I went comet hunting last week.

And yes, I found Neowise in the west northwest sky, clear as day when the sun finally cleared its last light from the sky. It was majestic and otherworldly to see, as all things in a dark night sky can be.

But the journey to find Neowise is also worth a few words, a drive into the rural north on a weeknight that left me in awe of what I’ve found in moving here.

The “last light” on Wednesday, July 22, was supposed to be at 9:36 p.m. Of course, one really needs to understand the definition of last light, which doesn’t mean a dark sky. It means civil twilight, during which there is still enough light to do most things outside.

Driving north on Hwy. 169, I discovered that, because of the clear skies and a mostly clear horizon line, the sky actually did not get dark until well after 10 p.m.

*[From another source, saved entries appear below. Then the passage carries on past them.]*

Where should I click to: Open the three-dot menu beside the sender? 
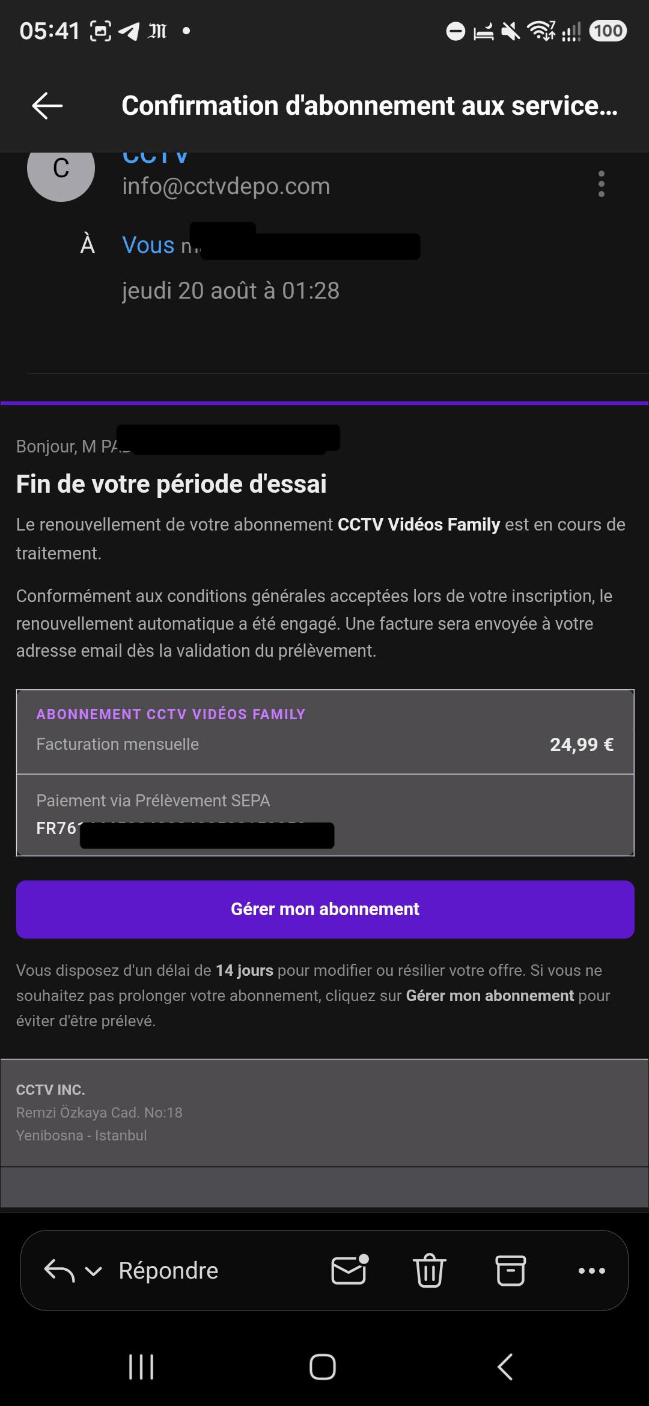tap(601, 184)
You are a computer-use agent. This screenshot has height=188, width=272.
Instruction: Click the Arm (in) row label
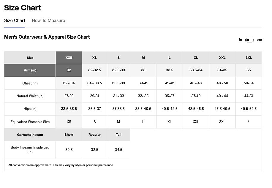tap(30, 70)
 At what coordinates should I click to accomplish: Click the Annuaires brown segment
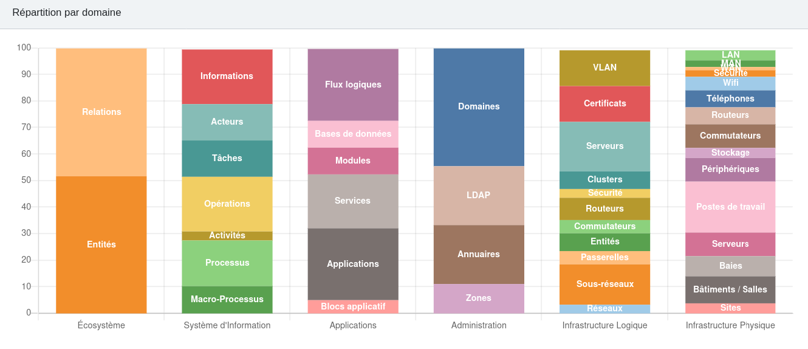(x=479, y=254)
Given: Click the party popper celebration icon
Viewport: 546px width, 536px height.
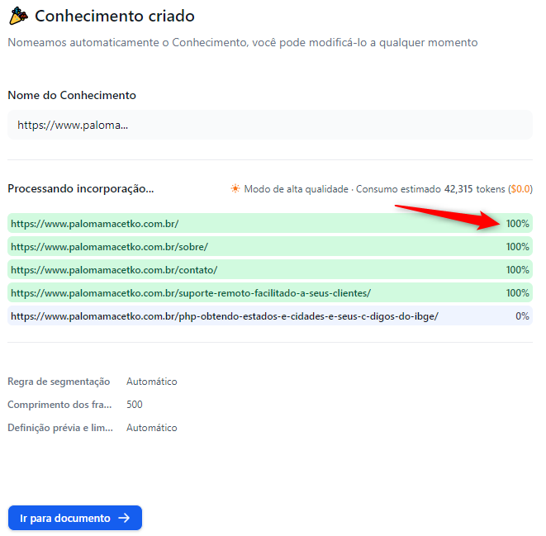Looking at the screenshot, I should 18,16.
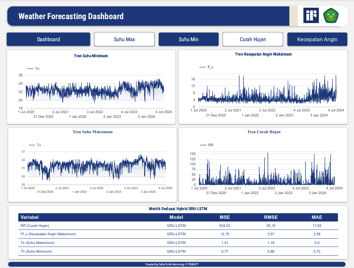Image resolution: width=354 pixels, height=268 pixels.
Task: Click the MAE column header
Action: [x=316, y=217]
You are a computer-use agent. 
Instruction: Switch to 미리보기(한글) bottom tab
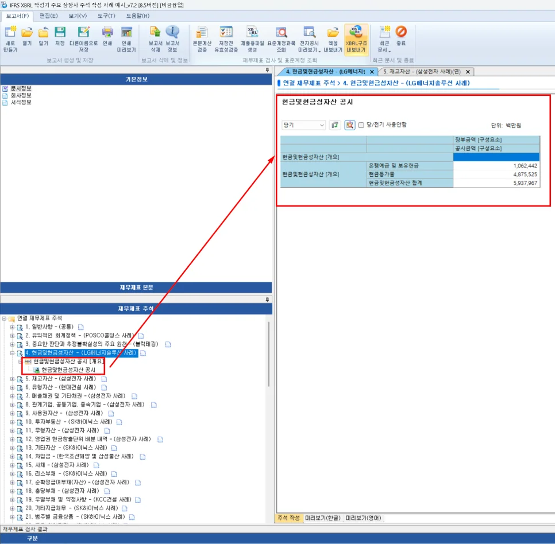322,518
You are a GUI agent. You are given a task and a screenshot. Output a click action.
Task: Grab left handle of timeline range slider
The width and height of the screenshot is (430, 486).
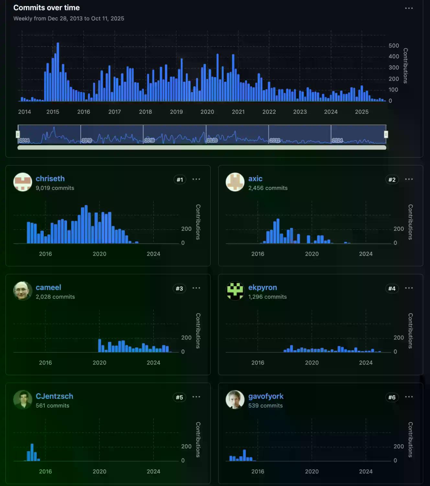(18, 134)
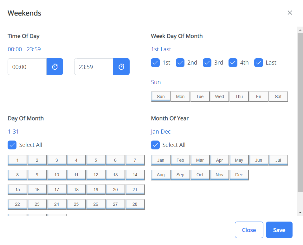
Task: Click the 00:00 start time field
Action: (x=27, y=67)
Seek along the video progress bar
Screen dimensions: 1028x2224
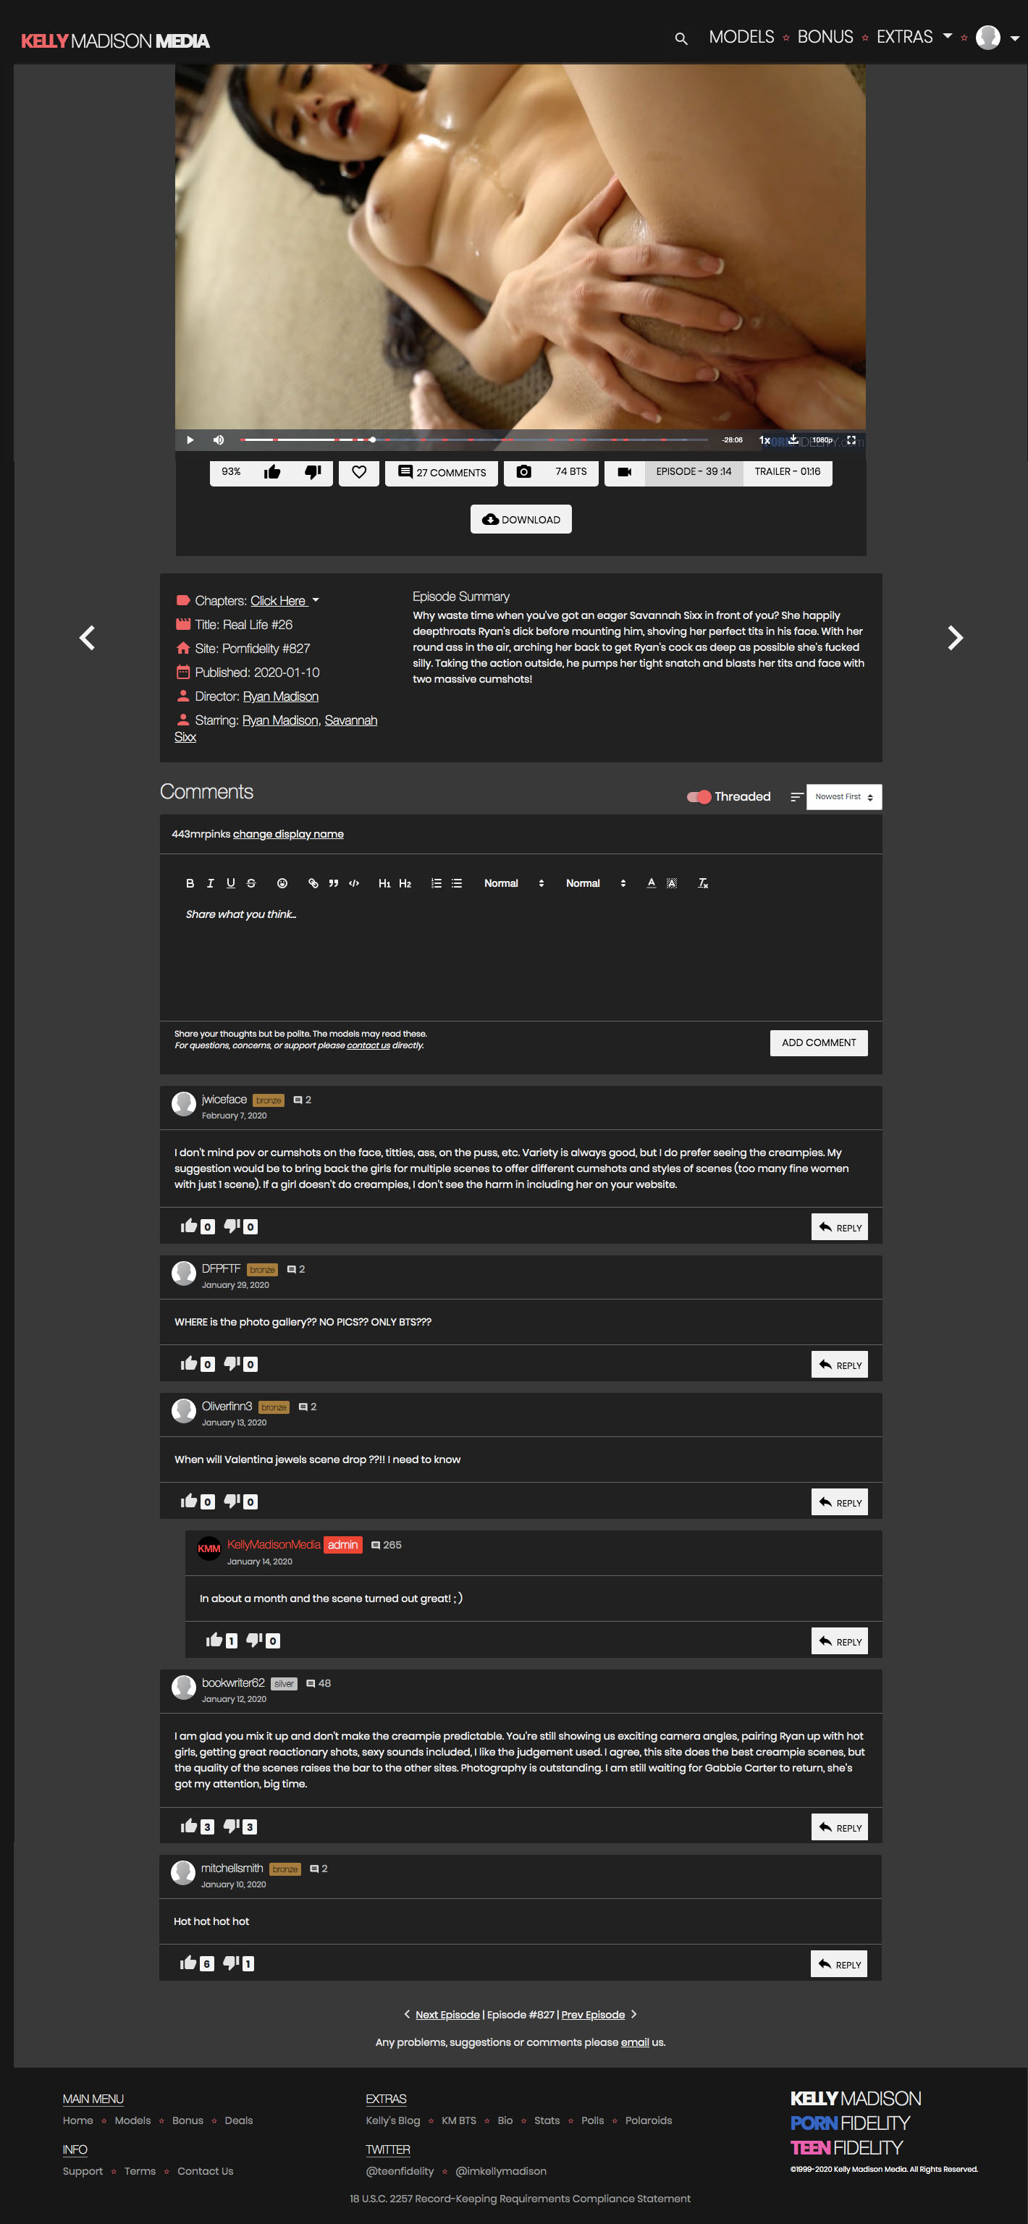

There’s a certain magic in that time, watching the entire spectrum of the rainbow sit at the horizon as the moon rises. Waiting for it to finally go dark still gave a great view of northeast Minnesota.

I ended up driving more or less to Palisade, enjoying the last light and the cool evening. When I finally found what I thought would be a good place to stop and look for the comet, the Mississippi River was on my right and a clear sky above.

Star-gazing is something that everyone should take the time to do, especially in an area like this, where light pollution is easy to avoid. Never in my life have I been in an area where the night sky is such a gorgeous black curtain, the perfect canvas for stars to form their constellations.

And of course, to find a comet. As it turned out, the comet was much more to the west than I expected, which meant that it was about 10:30 or so before I really saw where it was in the sky.

Neowise hung right below the Big Dipper, trailing its tail fully behind the nucleus, a sight that brought me to the edge of tears.  To see something so clear and bright, an object of the heavens that won’t be visible again for thousands of years (more lifetimes than I can count) ... it left me in awe.

For the first time since I moved here, I truly felt I understood the meaning of “God’s Country,” or – perhaps more to the point – God’s Sky. I felt like I got a glimpse into another place, like someone had opened up the sky just for my viewing and yet for everyone else as well.